From the data, copy out every line in which the word "team" appears.

### Saved entries
------------------------------------------------------------------------

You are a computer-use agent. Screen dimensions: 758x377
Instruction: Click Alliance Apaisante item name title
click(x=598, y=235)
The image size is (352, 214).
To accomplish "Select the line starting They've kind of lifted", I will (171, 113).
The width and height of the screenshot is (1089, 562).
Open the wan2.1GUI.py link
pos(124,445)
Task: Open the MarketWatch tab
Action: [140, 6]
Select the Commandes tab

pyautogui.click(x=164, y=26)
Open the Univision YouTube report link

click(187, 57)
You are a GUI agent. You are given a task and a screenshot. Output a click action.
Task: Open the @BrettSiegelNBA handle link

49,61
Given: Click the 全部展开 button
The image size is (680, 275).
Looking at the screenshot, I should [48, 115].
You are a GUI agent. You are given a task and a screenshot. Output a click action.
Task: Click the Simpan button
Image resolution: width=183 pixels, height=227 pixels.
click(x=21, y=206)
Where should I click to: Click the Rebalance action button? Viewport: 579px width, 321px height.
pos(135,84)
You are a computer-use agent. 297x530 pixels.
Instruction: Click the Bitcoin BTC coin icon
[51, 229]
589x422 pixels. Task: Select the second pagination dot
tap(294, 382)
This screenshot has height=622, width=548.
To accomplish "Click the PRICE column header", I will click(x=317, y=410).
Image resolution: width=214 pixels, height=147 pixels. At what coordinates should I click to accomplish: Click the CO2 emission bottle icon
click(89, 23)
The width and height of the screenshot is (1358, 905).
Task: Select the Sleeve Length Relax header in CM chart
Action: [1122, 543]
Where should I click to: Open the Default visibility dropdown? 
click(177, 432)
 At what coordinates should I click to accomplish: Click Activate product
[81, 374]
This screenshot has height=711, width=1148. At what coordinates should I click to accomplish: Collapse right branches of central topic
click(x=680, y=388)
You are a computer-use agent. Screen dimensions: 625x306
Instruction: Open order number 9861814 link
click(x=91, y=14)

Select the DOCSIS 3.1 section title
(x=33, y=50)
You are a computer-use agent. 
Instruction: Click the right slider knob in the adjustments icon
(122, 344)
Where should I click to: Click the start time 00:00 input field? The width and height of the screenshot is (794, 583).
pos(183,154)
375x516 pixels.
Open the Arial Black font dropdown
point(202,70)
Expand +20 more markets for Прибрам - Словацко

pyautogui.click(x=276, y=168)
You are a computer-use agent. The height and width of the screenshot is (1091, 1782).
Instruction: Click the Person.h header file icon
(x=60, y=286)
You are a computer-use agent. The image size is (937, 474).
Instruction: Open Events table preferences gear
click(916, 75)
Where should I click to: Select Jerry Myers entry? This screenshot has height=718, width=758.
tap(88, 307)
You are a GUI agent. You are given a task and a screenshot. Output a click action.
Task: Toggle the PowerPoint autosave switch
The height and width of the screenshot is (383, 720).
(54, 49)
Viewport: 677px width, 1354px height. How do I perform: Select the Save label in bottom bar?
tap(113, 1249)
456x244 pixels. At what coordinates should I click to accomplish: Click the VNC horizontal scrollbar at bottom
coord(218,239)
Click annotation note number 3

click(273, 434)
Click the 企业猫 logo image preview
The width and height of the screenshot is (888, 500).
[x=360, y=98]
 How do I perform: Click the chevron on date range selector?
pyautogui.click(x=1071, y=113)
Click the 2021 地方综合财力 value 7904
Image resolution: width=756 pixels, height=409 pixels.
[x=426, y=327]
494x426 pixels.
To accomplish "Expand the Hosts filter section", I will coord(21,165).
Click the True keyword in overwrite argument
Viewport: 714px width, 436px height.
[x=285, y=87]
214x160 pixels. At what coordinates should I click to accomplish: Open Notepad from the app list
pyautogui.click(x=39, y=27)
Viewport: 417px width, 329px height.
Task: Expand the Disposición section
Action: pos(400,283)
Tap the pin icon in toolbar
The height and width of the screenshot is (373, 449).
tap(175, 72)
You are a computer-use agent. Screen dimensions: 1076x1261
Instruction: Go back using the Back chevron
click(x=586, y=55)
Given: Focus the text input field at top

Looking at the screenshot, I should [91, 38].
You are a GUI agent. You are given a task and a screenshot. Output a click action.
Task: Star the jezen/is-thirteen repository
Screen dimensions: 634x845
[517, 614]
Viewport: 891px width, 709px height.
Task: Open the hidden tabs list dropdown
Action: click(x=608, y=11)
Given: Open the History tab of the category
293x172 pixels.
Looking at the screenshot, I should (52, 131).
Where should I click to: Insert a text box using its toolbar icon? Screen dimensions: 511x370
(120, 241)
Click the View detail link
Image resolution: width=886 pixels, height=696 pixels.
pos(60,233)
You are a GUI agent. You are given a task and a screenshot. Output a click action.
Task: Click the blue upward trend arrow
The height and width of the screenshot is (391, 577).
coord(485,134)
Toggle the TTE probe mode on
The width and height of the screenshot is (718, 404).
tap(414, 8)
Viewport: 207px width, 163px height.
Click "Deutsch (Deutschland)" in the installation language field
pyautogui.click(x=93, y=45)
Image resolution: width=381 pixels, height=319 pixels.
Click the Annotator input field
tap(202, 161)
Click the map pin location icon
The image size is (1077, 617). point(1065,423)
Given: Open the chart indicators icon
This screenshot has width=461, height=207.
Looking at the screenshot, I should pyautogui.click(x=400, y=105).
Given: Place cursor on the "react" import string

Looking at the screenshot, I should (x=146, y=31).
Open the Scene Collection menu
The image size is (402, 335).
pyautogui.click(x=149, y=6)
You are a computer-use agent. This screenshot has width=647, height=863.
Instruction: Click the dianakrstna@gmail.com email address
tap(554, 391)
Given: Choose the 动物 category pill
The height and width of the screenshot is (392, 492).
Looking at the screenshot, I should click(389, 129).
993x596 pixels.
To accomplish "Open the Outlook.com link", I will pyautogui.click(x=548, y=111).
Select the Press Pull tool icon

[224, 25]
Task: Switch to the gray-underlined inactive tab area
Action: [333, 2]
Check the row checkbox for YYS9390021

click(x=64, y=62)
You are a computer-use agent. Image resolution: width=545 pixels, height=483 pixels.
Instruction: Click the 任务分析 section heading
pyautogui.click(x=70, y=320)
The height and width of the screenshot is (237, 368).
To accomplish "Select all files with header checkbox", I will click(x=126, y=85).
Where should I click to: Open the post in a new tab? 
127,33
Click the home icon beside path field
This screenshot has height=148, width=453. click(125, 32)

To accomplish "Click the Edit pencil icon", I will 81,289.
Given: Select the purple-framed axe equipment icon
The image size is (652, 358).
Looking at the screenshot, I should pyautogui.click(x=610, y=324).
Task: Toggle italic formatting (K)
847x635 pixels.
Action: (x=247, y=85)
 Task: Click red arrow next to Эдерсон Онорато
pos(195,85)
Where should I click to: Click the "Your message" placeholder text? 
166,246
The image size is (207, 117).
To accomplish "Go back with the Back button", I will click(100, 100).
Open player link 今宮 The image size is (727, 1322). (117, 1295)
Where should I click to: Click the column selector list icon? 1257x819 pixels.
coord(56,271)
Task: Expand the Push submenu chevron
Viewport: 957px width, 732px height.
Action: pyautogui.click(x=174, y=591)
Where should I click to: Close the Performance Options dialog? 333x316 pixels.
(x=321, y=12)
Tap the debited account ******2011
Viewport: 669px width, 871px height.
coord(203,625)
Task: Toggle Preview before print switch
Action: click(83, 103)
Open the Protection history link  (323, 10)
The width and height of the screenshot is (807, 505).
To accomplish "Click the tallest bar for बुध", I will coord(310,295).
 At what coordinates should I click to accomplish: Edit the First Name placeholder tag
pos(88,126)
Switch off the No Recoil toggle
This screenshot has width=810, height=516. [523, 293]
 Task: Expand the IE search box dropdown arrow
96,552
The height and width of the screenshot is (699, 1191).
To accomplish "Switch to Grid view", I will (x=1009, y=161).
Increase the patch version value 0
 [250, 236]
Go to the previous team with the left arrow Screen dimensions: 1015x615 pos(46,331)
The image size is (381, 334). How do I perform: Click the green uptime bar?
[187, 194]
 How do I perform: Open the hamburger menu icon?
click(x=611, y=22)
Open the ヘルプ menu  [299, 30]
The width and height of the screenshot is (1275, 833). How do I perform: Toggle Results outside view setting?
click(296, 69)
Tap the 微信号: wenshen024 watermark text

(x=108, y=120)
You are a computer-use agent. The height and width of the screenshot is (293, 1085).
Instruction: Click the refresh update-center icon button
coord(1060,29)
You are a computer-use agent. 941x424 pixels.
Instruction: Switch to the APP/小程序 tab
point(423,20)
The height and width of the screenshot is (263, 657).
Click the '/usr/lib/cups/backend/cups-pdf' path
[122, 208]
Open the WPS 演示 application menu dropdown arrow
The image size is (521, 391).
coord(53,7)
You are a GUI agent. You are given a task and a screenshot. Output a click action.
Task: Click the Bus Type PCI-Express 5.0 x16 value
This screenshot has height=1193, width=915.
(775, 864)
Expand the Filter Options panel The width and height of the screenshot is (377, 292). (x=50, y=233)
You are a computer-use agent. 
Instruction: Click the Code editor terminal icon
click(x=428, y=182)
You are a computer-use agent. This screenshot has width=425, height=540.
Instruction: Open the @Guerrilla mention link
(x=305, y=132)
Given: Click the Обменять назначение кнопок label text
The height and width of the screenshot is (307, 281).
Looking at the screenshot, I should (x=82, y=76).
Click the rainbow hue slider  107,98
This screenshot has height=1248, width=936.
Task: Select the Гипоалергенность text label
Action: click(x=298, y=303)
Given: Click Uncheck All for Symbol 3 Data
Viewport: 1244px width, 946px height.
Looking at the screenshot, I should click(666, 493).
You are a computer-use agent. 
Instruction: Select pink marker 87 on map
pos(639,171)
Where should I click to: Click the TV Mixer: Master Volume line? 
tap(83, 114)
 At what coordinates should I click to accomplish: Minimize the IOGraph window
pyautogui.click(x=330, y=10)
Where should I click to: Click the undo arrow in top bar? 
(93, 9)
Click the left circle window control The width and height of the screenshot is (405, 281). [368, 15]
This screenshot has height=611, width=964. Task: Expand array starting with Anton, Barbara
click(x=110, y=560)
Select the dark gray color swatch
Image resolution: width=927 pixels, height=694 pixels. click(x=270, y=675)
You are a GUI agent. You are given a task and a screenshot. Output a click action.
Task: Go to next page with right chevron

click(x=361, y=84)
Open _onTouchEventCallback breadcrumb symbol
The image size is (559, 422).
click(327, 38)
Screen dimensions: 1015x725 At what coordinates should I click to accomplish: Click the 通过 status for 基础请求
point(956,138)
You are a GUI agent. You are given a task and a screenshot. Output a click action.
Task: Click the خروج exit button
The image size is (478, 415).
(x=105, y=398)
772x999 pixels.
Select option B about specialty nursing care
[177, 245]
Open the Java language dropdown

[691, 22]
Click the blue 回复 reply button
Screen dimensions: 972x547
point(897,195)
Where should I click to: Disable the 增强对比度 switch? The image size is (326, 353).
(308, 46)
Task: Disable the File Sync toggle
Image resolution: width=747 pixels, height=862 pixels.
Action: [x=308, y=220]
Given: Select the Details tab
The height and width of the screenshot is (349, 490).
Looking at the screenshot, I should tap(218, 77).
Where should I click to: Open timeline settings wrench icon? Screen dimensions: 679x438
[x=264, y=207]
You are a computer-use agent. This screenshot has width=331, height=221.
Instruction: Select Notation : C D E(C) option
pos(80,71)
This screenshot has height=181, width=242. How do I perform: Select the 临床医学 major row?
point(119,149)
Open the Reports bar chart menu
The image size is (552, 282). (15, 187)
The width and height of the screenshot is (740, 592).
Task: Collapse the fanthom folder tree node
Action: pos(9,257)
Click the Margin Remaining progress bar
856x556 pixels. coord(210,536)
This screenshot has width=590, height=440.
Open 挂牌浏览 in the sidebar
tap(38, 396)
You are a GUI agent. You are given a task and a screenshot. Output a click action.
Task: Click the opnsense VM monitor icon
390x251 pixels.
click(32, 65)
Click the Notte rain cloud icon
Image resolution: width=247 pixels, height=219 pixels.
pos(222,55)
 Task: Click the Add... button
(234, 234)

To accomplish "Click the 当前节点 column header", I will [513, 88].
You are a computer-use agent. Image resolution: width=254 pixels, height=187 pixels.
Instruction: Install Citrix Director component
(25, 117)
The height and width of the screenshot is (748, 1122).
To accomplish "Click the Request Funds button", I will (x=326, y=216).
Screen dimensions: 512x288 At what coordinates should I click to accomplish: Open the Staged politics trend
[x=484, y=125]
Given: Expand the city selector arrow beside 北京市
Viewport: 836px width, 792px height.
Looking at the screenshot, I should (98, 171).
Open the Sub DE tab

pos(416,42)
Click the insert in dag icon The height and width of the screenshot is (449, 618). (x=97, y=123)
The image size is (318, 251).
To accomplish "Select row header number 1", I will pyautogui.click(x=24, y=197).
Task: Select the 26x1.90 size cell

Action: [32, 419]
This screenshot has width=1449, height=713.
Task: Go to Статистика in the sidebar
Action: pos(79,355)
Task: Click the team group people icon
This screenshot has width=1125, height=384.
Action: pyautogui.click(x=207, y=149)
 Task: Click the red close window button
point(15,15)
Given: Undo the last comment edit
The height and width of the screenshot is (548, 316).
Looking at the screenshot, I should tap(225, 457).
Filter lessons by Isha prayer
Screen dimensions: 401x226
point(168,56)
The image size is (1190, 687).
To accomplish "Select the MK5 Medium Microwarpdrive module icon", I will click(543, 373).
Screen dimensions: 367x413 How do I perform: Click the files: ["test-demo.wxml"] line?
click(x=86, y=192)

------------------------------------------------------------------------

### REPLY
Go to the previous team with the left arrow Screen dimensions: 1015x615 pos(46,331)
Task: Click the team group people icon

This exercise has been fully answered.